● Your assignment: Your output should be the lines below from the one with "Оптовикам (271, 2404)" through the one with "[menuitem] (6, 24)", copied exactly, pictures excluded.

● Stored data:

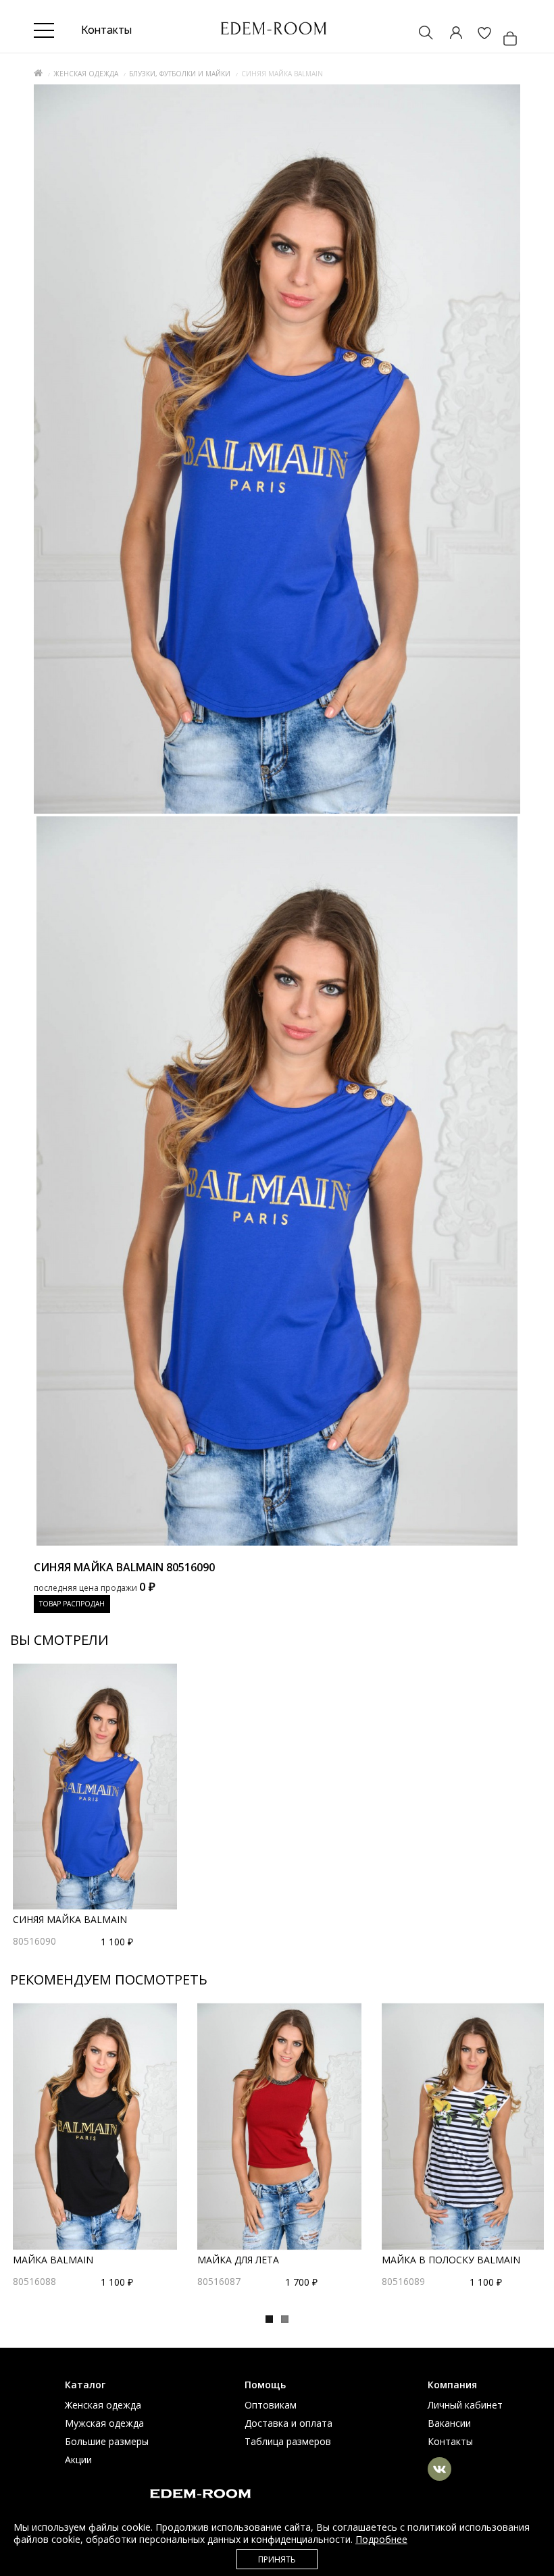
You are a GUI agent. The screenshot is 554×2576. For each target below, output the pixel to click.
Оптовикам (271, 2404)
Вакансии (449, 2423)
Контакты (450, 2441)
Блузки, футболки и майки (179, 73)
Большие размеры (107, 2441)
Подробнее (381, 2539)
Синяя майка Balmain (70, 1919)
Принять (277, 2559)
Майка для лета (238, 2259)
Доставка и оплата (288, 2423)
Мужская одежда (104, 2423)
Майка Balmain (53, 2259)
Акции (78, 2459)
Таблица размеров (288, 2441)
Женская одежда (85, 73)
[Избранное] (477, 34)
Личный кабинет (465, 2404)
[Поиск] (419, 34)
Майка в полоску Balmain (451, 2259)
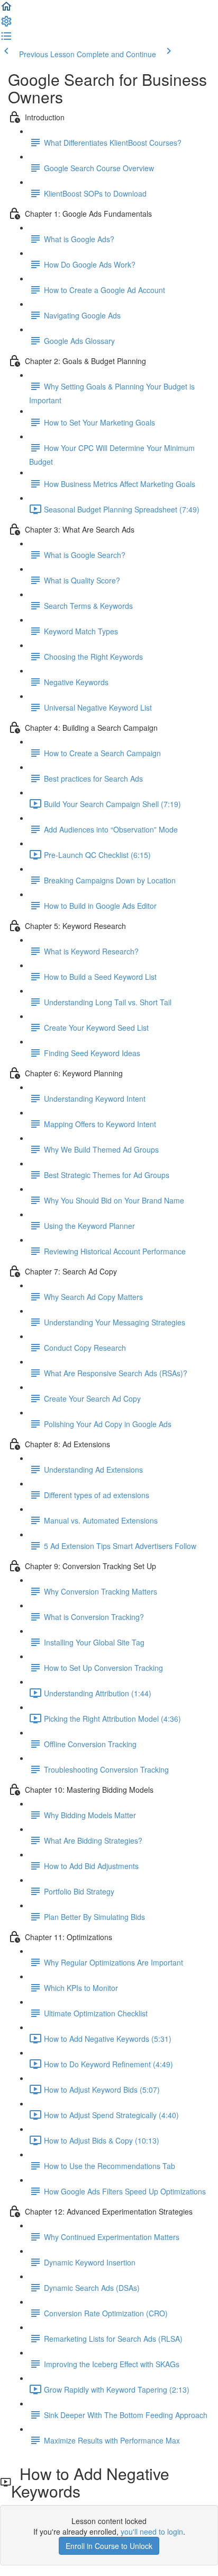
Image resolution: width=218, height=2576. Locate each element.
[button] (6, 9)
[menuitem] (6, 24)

* * *

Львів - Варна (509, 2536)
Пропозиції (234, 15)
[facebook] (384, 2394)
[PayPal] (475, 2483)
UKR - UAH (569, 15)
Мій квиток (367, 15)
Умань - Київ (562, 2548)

● Output of the exercise:
Оптовикам (271, 2404)
Вакансии (449, 2423)
Контакты (450, 2441)
Блузки, футболки и майки (179, 73)
Большие размеры (107, 2441)
Подробнее (381, 2539)
Синяя майка Balmain (70, 1919)
Принять (277, 2559)
Майка для лета (238, 2259)
Доставка и оплата (288, 2423)
Мужская одежда (104, 2423)
Майка Balmain (53, 2259)
Акции (78, 2459)
Таблица размеров (288, 2441)
Женская одежда (85, 73)
[Избранное] (477, 34)
Личный кабинет (465, 2404)
[Поиск] (419, 34)
Майка в полоску Balmain (451, 2259)
Image resolution: width=218, height=2576. Locate each element.
[button] (6, 9)
[menuitem] (6, 24)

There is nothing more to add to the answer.